• **Dataset entries**
=== Begin Enclosure ===

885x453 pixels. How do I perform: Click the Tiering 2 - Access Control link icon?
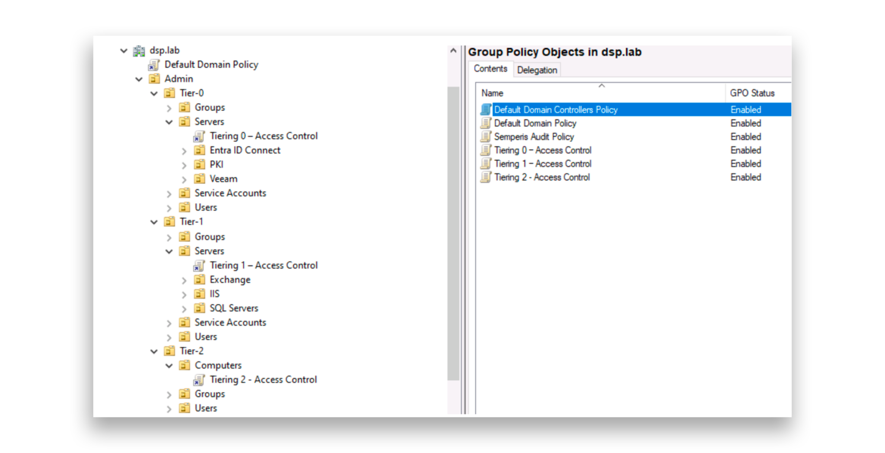click(199, 380)
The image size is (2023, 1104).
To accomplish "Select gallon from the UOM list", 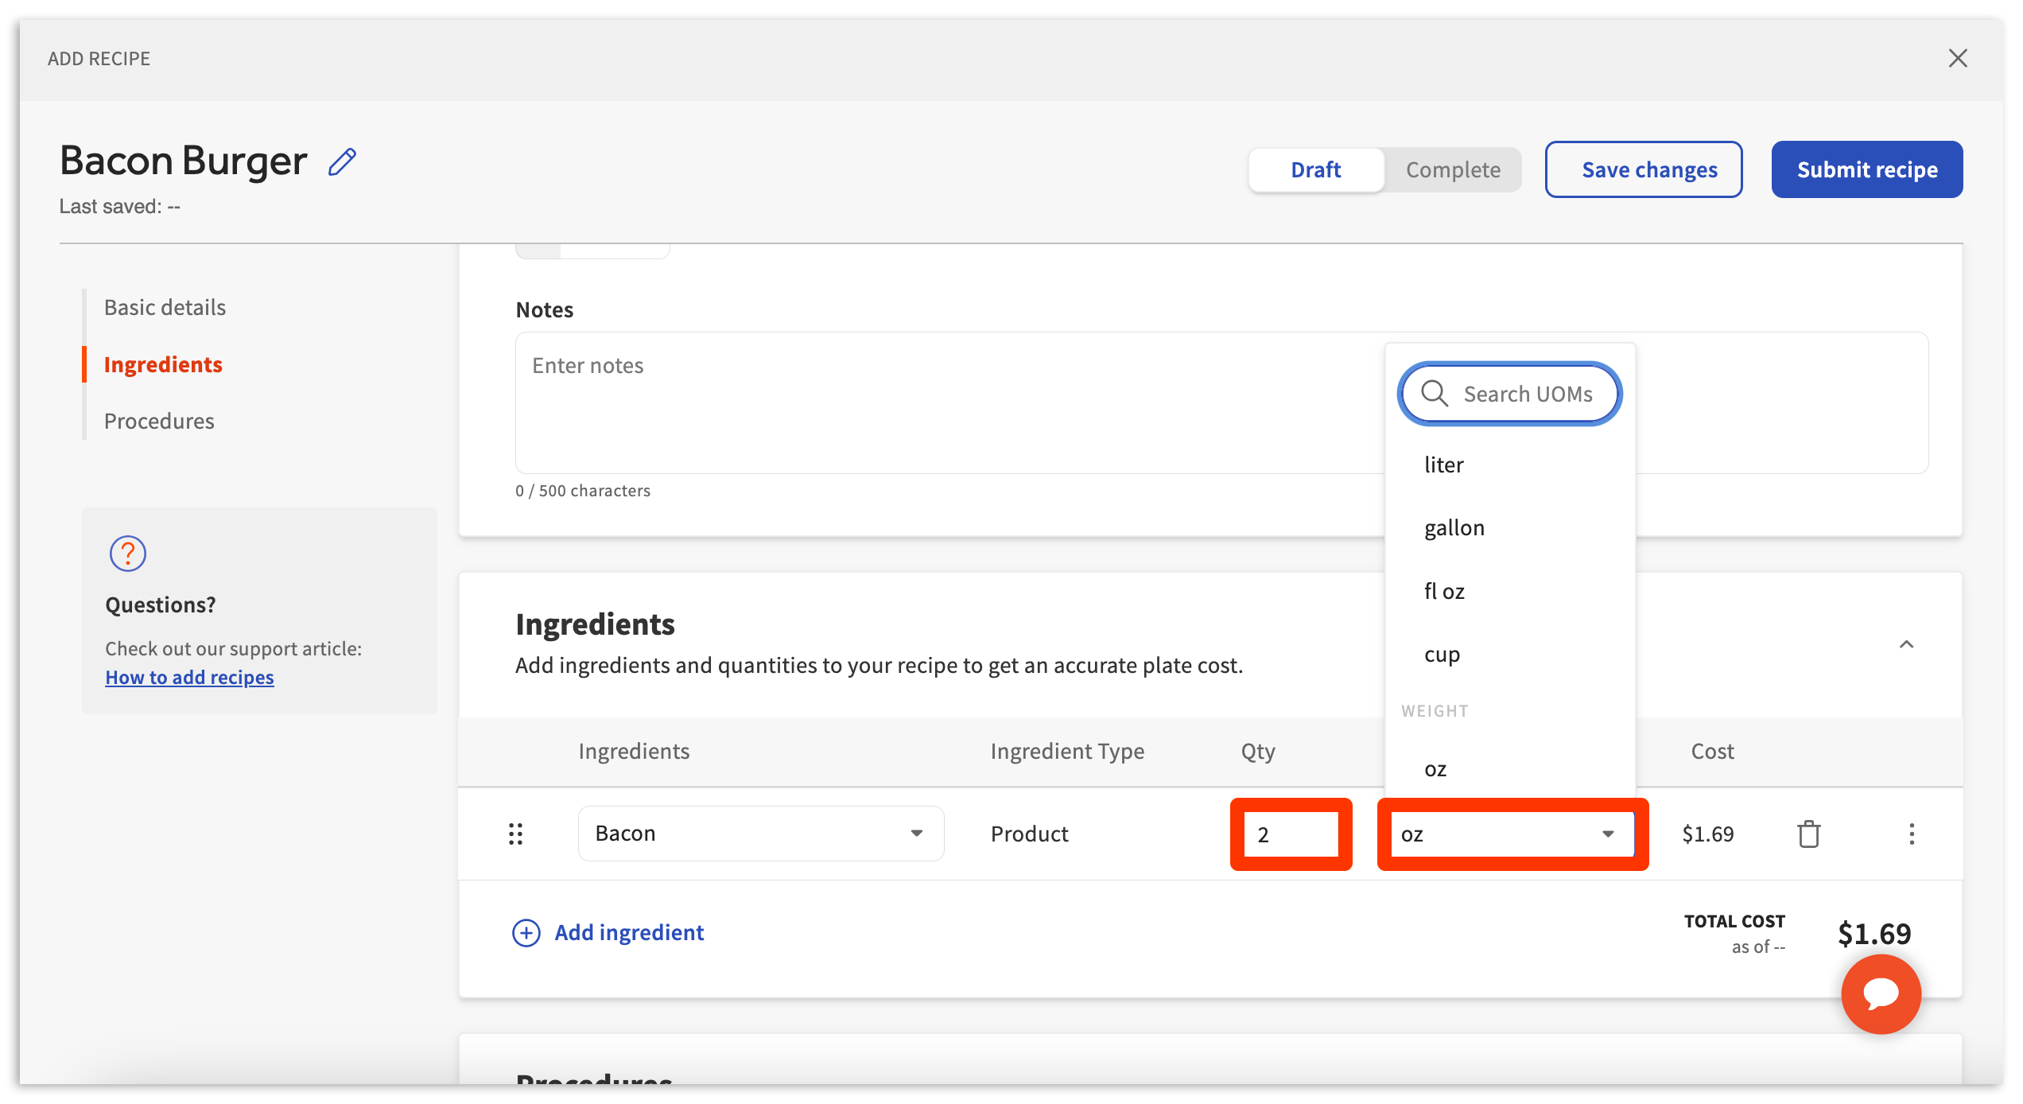I will (1454, 528).
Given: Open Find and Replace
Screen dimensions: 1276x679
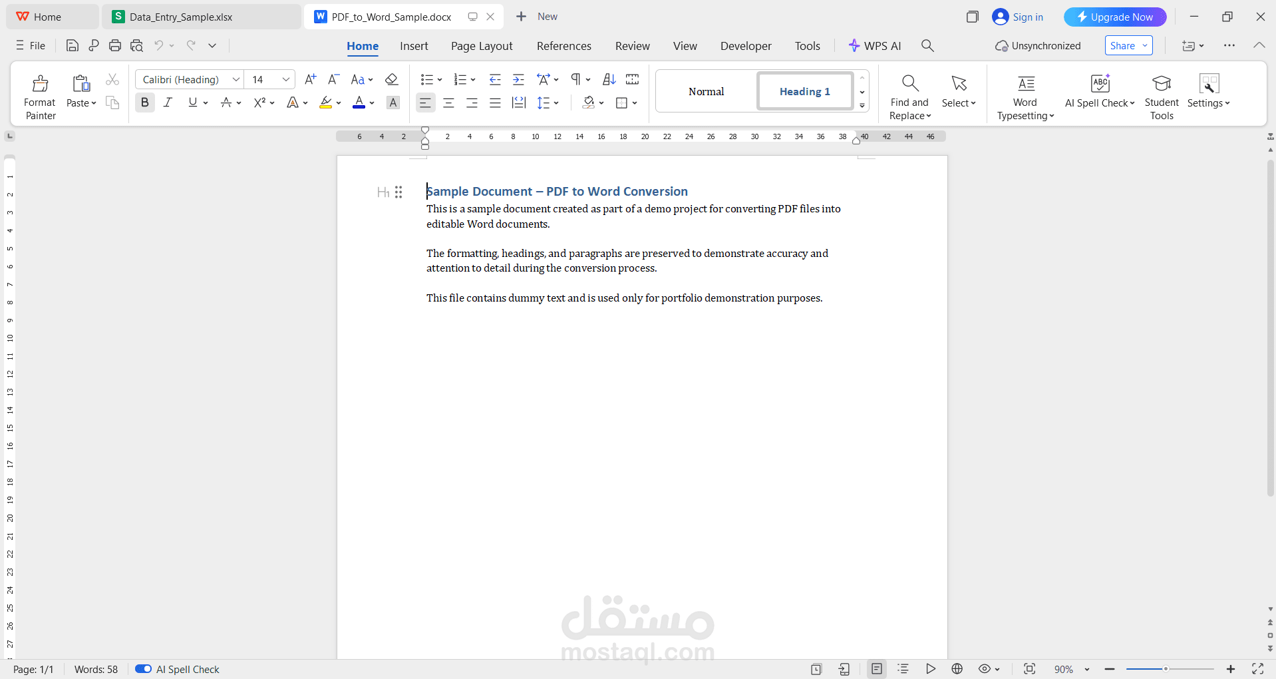Looking at the screenshot, I should click(x=909, y=95).
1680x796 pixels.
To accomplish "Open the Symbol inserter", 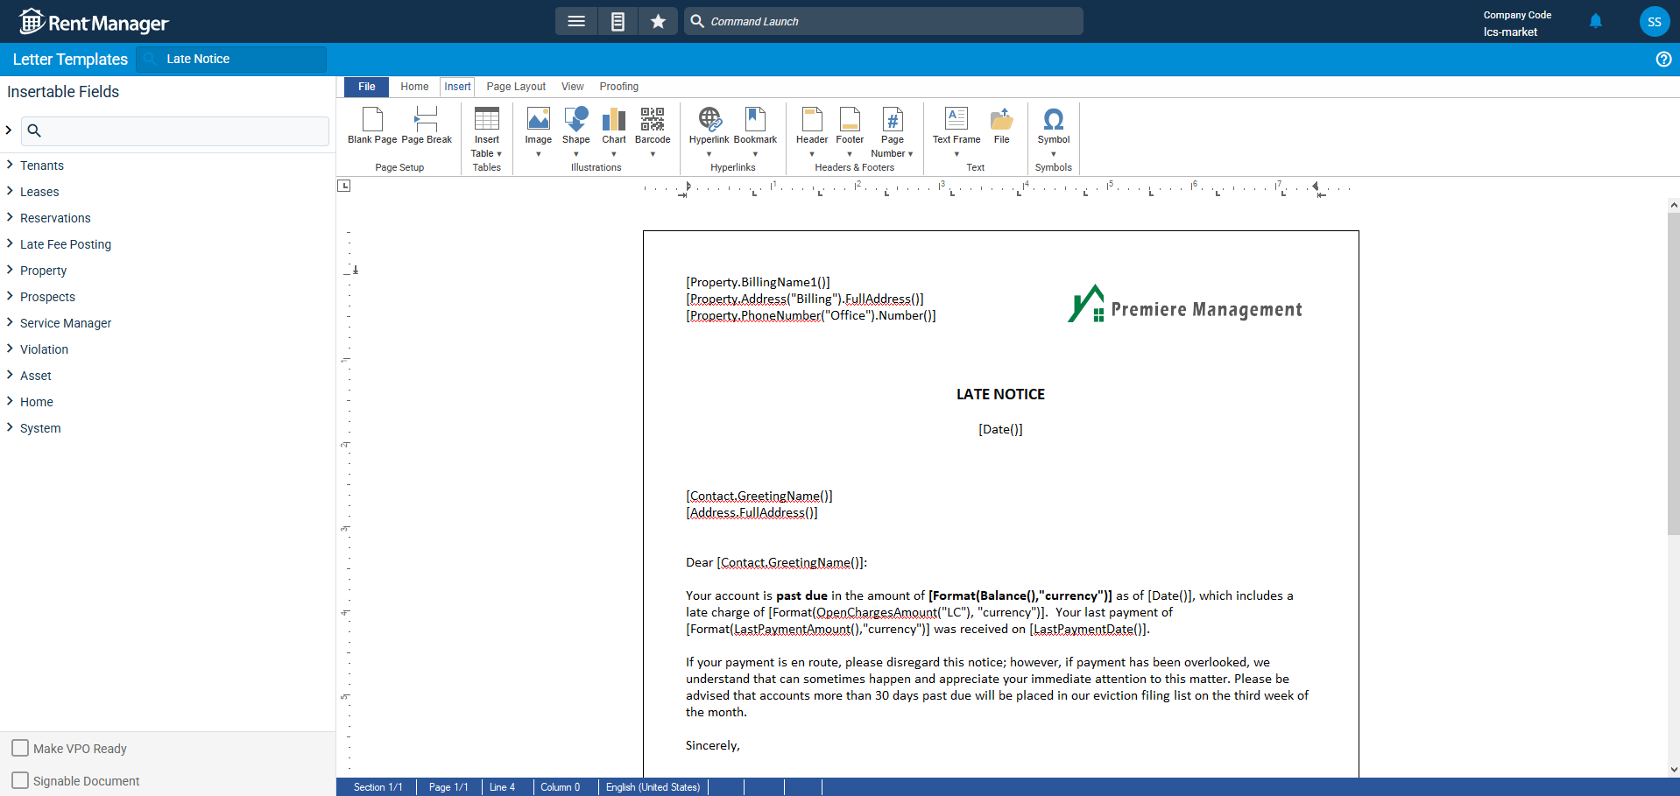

=== End Enclosure ===

• **How to complete this task**
When you reach the line containing "1680x796 pixels." in the listing above, reproduce it and every line after it through the last, exactly; omit the pictures.

• **Final answer**
1680x796 pixels.
To accomplish "Open the Symbol inserter", 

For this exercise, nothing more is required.